The glycosulphatase of the digestive organs of the common periwinkle, Littorina littorea, has been purified 20-fold. Chondroitinase, [beta]-glucuronidase and [beta]-N acetylglucosaminidase,. which are also present in aqueous extracts of the digestive organs, are eliminated or greatly decreased in concentration during the purification procedure. The potassium salts of the 3-0 sulphate and 6-O-sulphate esters of glucose and the 6-O sulphate esters of galactose have been used as substrates for glycosulphatase. The enzyme shows greatest affinity and activity towards glucose 6-O-sulphate. The final enzyme preparation, which also contains appreciable amounts of arylsulphatase and 3 [beta]-steroid sulphatase, is able to hydrolyze sodium cortisone 21-sulphate.

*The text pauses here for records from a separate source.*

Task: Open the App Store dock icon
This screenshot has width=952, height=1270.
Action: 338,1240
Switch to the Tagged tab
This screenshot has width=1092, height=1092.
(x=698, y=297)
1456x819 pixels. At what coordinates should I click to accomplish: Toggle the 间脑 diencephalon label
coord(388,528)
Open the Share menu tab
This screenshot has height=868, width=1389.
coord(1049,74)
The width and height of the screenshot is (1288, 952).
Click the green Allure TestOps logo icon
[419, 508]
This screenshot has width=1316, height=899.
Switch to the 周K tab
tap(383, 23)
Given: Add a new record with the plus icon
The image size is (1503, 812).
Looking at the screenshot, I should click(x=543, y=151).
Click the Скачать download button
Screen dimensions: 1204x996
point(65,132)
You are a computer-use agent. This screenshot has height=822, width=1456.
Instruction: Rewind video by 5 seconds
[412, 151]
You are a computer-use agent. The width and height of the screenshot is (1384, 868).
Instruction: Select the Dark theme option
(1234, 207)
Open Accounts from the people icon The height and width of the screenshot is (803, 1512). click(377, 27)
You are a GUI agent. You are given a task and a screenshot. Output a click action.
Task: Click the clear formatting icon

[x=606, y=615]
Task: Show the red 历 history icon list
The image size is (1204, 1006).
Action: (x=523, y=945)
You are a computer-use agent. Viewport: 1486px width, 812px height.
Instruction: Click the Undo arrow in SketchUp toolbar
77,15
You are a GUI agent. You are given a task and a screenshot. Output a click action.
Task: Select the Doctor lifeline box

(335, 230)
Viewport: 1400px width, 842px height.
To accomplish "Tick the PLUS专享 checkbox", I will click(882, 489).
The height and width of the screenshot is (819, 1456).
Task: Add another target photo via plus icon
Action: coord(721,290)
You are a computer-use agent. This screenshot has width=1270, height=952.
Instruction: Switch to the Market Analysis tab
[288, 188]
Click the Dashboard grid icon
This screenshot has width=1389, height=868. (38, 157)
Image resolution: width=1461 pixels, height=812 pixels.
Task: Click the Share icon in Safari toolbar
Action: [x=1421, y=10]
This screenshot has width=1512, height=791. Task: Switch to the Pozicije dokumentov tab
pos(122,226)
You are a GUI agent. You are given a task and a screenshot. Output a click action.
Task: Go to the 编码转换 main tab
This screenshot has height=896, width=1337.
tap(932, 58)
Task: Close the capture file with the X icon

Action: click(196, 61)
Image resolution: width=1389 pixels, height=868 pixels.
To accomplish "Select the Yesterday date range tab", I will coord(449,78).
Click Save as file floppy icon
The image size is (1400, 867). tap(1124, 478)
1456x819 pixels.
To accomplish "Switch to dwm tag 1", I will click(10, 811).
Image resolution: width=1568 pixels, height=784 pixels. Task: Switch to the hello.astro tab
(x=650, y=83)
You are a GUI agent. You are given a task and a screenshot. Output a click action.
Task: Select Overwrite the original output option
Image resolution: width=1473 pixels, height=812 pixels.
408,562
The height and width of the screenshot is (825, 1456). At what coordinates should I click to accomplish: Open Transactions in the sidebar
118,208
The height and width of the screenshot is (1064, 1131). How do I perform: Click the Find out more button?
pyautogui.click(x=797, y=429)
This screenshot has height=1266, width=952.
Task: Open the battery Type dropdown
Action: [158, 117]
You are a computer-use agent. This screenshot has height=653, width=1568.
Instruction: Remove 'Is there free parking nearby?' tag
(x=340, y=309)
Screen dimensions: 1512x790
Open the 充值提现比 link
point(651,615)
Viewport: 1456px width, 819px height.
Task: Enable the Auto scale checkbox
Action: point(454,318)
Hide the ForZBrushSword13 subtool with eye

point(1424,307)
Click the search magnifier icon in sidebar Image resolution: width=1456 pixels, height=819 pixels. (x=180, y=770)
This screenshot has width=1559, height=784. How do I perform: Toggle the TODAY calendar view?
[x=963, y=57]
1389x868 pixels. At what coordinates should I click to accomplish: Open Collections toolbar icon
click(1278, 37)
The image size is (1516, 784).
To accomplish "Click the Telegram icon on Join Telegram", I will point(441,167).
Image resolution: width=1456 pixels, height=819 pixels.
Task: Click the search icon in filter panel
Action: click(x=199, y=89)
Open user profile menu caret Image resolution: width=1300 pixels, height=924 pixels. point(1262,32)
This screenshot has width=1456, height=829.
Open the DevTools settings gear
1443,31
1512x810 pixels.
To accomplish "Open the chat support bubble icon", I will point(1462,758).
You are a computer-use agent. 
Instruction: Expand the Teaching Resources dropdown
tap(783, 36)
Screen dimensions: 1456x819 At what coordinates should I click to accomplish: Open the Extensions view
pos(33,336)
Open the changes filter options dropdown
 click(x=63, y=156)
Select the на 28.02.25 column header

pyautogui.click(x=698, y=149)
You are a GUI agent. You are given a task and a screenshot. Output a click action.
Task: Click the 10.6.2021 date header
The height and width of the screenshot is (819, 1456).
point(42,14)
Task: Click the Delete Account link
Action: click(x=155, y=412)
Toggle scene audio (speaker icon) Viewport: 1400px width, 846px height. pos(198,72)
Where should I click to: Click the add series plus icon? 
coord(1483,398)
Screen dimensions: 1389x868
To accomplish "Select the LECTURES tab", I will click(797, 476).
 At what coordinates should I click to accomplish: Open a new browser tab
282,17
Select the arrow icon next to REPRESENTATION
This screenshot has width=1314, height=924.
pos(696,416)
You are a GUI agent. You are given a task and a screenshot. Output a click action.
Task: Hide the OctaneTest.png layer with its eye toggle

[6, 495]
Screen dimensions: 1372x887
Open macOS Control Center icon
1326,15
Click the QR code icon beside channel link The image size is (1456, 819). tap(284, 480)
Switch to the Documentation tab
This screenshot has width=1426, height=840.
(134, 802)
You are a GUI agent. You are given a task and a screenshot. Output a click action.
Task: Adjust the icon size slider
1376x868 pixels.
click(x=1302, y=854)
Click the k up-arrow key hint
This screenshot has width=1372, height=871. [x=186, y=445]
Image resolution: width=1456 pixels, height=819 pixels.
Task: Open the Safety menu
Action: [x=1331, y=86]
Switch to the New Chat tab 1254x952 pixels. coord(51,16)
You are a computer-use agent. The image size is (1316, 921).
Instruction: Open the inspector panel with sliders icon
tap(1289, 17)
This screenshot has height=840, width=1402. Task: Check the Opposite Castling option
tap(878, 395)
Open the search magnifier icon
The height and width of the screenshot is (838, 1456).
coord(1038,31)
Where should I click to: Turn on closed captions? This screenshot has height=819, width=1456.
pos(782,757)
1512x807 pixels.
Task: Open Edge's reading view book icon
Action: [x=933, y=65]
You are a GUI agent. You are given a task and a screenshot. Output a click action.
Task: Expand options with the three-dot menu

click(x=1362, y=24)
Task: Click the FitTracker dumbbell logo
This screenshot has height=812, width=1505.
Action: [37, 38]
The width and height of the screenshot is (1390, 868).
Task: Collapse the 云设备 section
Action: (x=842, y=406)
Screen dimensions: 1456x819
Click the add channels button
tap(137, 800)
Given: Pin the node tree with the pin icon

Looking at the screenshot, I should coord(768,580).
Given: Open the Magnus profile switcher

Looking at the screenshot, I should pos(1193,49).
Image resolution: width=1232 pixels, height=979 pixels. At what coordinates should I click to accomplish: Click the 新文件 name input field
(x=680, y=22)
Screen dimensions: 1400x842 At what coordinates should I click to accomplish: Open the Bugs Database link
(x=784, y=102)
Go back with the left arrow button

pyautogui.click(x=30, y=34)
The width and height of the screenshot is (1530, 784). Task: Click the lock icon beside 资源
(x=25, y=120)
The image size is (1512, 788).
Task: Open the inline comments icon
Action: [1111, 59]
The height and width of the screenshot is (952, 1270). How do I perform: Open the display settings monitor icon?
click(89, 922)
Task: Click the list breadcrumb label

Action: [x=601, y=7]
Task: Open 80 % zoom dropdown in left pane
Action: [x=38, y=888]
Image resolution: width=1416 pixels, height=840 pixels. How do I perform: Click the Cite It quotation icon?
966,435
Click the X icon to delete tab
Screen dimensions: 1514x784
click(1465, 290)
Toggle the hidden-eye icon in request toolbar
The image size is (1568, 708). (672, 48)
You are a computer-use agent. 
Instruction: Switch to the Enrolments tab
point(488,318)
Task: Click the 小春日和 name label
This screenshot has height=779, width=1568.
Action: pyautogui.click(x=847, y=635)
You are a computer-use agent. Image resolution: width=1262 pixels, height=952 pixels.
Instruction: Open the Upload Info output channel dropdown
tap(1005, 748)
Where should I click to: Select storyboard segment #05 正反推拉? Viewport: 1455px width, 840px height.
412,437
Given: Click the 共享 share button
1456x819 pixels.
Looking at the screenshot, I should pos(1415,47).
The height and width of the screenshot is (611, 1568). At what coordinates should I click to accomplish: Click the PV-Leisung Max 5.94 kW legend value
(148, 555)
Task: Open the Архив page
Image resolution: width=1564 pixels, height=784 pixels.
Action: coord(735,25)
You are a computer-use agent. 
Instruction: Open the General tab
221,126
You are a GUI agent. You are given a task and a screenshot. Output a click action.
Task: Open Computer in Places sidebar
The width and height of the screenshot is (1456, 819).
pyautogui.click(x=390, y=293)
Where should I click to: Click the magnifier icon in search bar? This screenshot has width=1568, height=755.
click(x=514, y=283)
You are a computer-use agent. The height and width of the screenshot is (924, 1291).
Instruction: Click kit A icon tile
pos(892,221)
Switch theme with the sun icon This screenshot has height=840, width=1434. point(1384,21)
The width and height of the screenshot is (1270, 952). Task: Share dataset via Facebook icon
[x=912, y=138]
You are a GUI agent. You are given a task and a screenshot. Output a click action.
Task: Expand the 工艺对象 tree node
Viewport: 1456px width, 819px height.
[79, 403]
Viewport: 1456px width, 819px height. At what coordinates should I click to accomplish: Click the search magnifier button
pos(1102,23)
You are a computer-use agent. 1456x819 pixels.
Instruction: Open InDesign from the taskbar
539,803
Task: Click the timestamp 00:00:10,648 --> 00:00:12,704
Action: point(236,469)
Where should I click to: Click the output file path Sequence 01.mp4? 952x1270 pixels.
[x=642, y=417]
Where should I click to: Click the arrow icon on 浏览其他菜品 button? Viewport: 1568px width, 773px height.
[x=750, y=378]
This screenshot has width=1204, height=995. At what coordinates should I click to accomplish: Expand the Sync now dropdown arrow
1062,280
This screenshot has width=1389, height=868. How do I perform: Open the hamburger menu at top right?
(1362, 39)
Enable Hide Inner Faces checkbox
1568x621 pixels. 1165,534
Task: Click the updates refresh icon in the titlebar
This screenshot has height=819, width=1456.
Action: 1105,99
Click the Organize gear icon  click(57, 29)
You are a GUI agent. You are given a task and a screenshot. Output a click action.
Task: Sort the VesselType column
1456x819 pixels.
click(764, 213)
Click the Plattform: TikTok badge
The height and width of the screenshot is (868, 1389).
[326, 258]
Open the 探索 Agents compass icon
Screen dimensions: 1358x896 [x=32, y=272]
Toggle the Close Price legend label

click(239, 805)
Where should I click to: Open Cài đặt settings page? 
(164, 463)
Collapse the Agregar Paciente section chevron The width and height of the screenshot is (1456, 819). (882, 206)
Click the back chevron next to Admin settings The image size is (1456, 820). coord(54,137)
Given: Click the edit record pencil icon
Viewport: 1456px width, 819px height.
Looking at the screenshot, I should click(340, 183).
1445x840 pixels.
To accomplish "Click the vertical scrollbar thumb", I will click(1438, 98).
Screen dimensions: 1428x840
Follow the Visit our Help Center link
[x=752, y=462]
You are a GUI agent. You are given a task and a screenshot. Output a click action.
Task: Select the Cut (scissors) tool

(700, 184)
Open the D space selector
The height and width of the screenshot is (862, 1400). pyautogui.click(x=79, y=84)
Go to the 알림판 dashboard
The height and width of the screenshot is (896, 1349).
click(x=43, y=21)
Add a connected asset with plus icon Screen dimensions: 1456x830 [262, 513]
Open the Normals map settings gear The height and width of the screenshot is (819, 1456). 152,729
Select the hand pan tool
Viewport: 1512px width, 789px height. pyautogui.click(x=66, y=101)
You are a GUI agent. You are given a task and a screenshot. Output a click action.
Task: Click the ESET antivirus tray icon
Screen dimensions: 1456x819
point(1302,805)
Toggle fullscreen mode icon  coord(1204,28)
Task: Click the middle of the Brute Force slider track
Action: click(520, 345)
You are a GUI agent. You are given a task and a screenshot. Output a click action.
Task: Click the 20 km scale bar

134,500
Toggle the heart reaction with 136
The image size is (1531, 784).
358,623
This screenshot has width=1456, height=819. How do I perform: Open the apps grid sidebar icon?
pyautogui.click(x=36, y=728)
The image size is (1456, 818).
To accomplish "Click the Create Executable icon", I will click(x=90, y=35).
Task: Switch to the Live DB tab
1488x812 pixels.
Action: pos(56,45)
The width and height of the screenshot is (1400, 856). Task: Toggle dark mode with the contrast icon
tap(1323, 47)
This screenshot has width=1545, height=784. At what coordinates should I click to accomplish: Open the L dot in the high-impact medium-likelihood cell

Mixed-substrate experiments provide no support for the suggestion that glycosulphatase is the enzyme responsible for the hydrolysis of cortisone 21-sulphate. Preparations of the digestive juice of Helix pomatia. when diluted 40-fold, show little or no activity towards glucose 6-O-sulphate and dehydroisoandrosterone sulphate but are strongly active towards cortisone 21-sulphate.